I'm lost in a crowd of over 30,000 spectators on one of the worlds' most ancient (seaside) golf courses. Some of the most renowned legends of the game are battling it out at the 128th British Open Championship, golf's oldest major championship.
But here on Scotland's East coast, this is as much a battle against the elements and a controversially tough course, as player against player.
At Carnoustie, wind is part of the legend. You don't just play the course - you also must possess a mariner's sense of when and where the 30 m.p.h. ocean gusts will hit. Each time a ball enters Scottish airspace, its trajectory becomes subject to the forces of nature. (In spite of it, however, golfers have been playing here since the 16th century).
But there are other challenges upsetting the players here today, prompting a fair amount of complaint. Some have been finding the rough altogether too rough. Some criticize the fairways for being too narrow. These factors, with the wind, conspire against target golf, the players argue, and introduce too much luck into the game.
It is the way the course (which for a number of years had fallen on bad times and has not been the setting for the Open since 1975), has been "set up" for the Open that is the problem. Even veteran Tom Watson, a frequent winner of past Opens (including Carnoustie in '75), has called it "unfair." Others have been more outspoken. They snarl that the course should be called "Carnastie."
The Royal & Ancient Golf Club, responsible for the Open, has defended itself sturdily, partly blaming wet and warm weather for making the rough grow unexpectedly fast. (A spokesman by the fourth day denied that the organizers had been stung by criticism into mowing or flattening the rough. "It hasn't been touched," he said.)
But plainly this is a course that separates the boys from the men (and some of the men as well). The 19-year-old Spanish sensation Sergio Garcia found it all too much and by the end of the second day was 30 over par and last in the field of 156 players. Ten days earlier he had finished second, shooting a spectacular 62 at Loch Lomond, a modern course.
The battle at and with Carnoustie reignites debate over old-style courses - that follow the contours of the natural landscape - versus modern courses. Most new courses are sculpted and carefully manicured. The fairways are relatively wide and the contours, trees, water hazards, and sweeping bunkers are man-made or strategically planted. At Carnoustie, there are few trees. The topography is original and unforgiving.
Of course, top golfers do not want to be made to look inept. (When was the last time you saw Australian Greg Norman swing and miss the ball?) They want to shine, as any entertainers do.
Yet spectators have found the golf compelling even if some players have been reduced to disgruntlement.

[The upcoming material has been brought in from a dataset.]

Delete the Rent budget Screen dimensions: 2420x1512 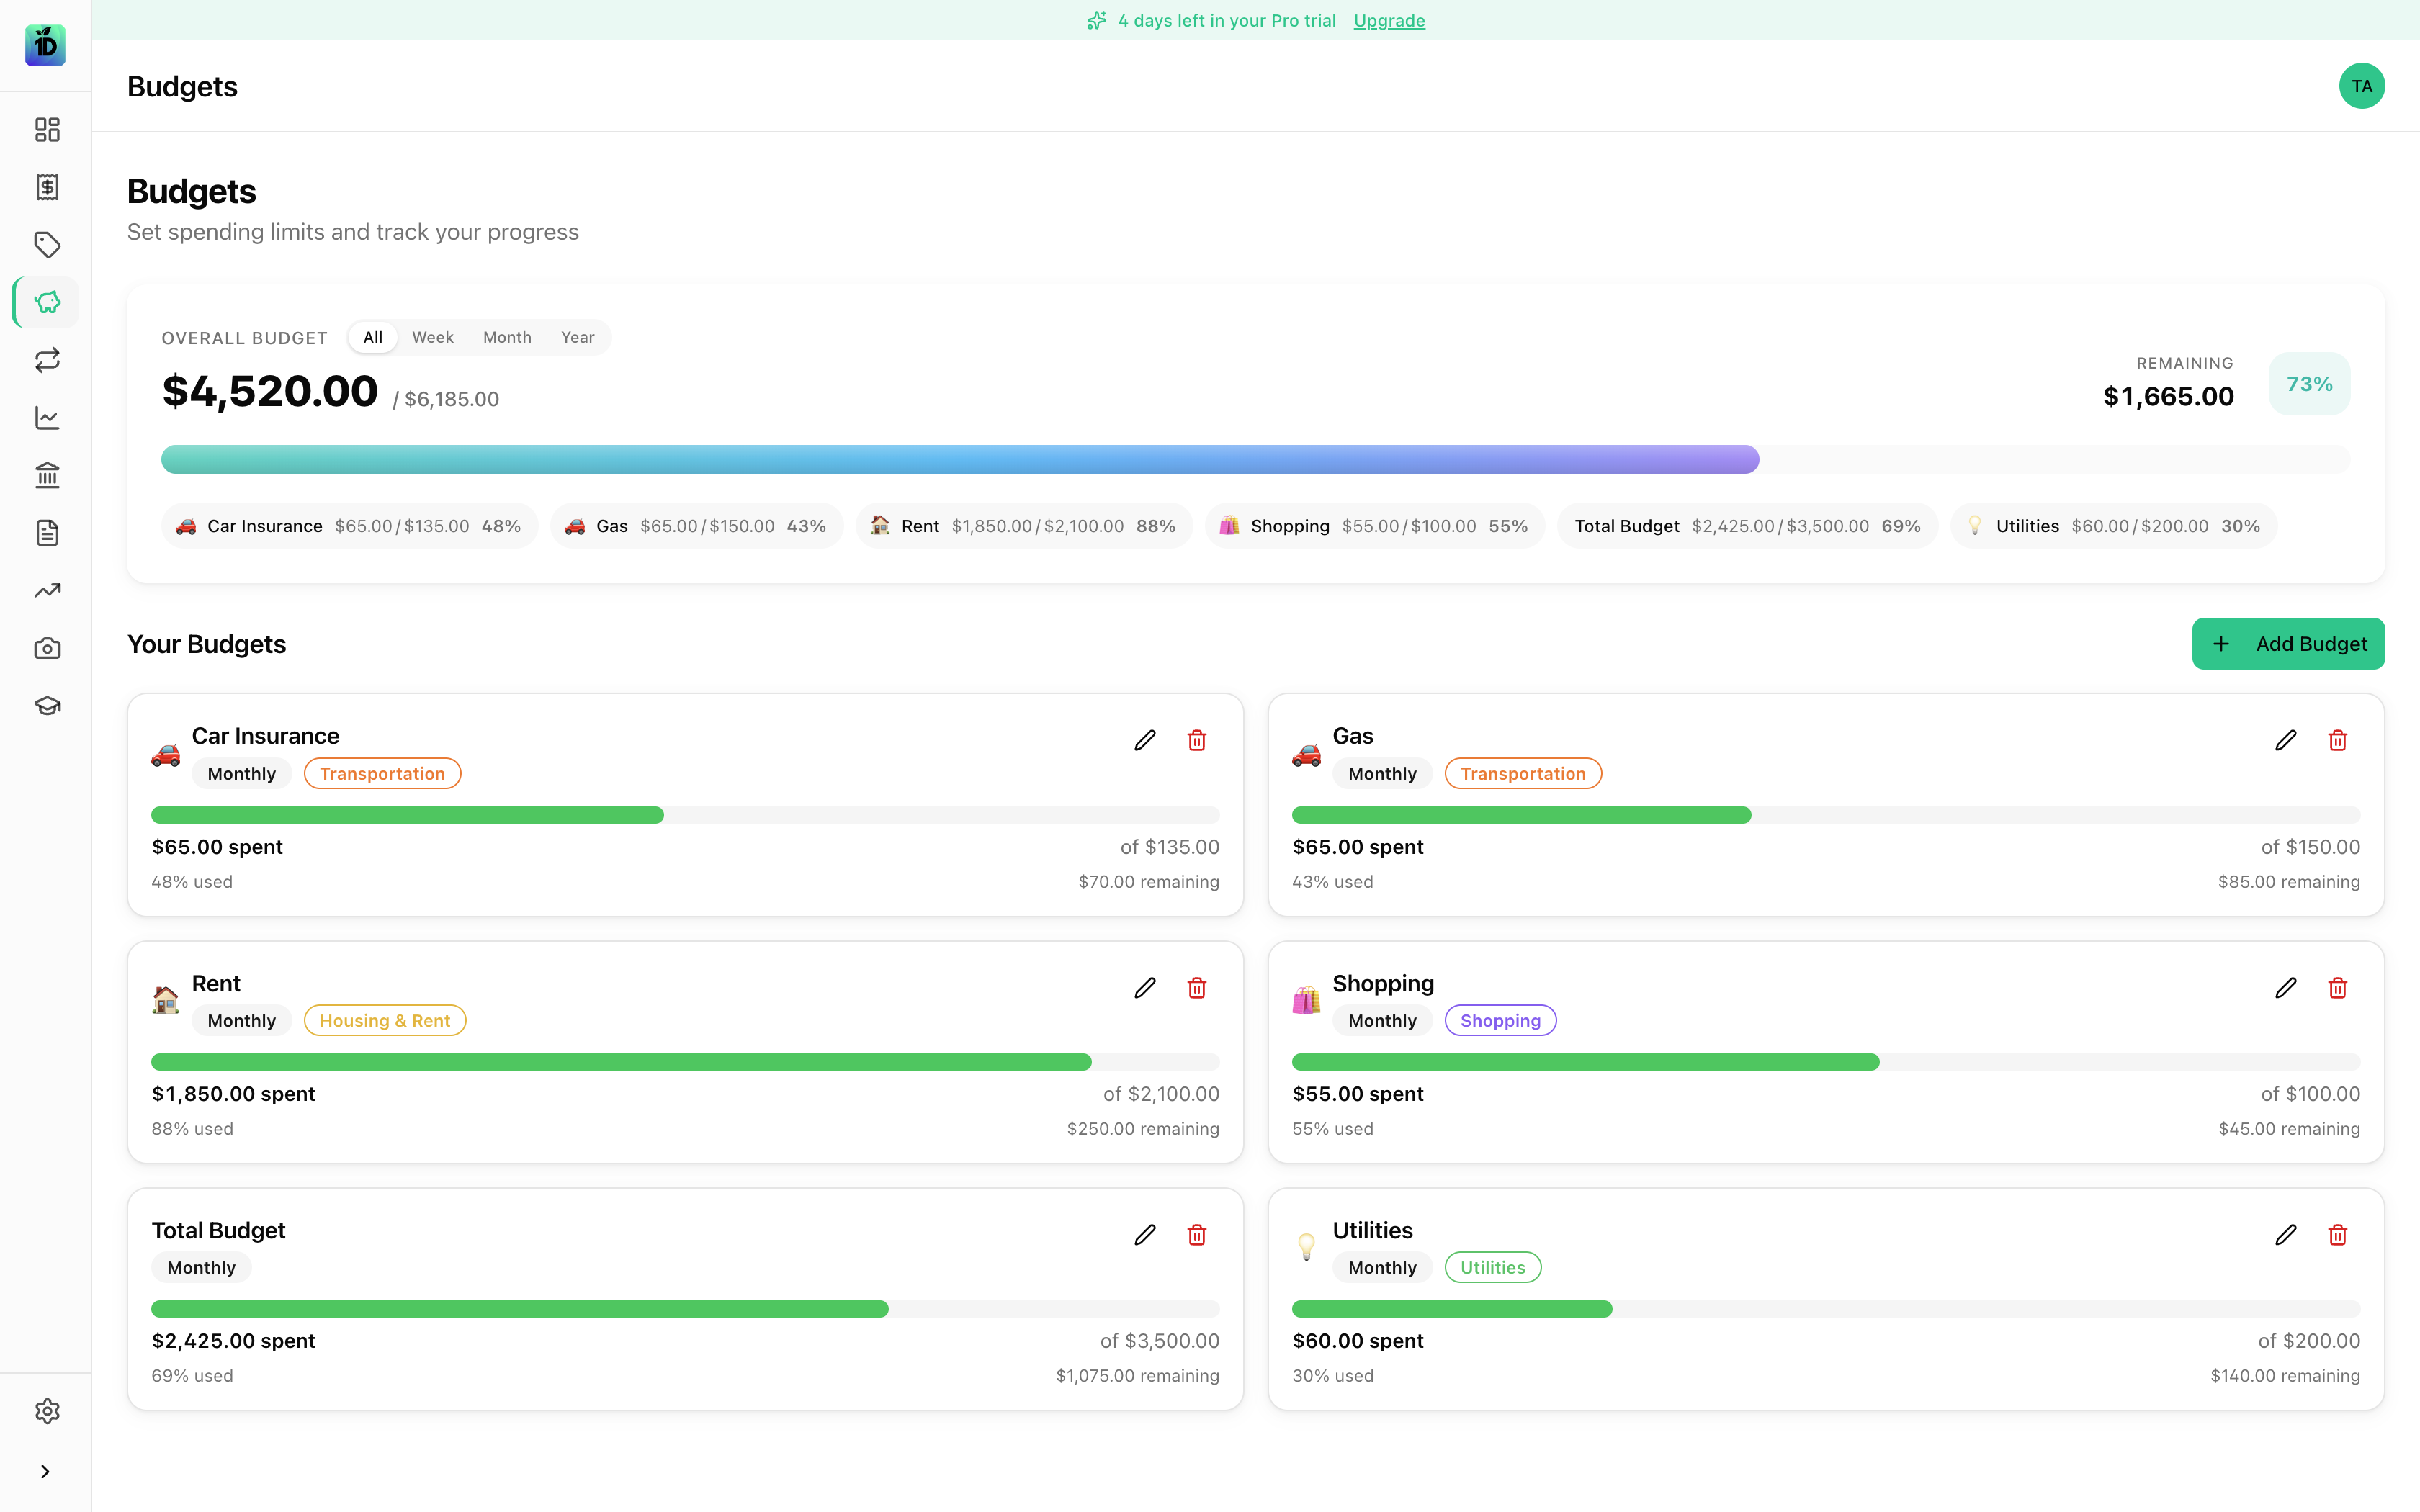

At this writing, yesterday, the wind had eased. Frenchman Jean van de Velde, was somewhat unexpectedly the leader, on par at the end of the third round. He has tackled Carnoustie with lan. He takes the rough with the smooth, weaving his way from tee to rough or bunker only to persistently extricate himself from such long-shot disasters with a beguiling and inspired efficiency.
As others came floundering home on Day 2, I watched Mr. Van de Velde avoid the homecoming hazards of Johnny Miller's Bunkers and the notorious Barry Burn (a fast-running stream that like a snake snares some of the finest), to slide with controlled assurance into the 18th hole at par 68 for the day.
The man next to me at the 18th and I are far from alone as we clap appreciatively.
"Am I interested in golf?" I echo his question. "No. Not Really. What about you?"
"There's nothing else," he says emphatically.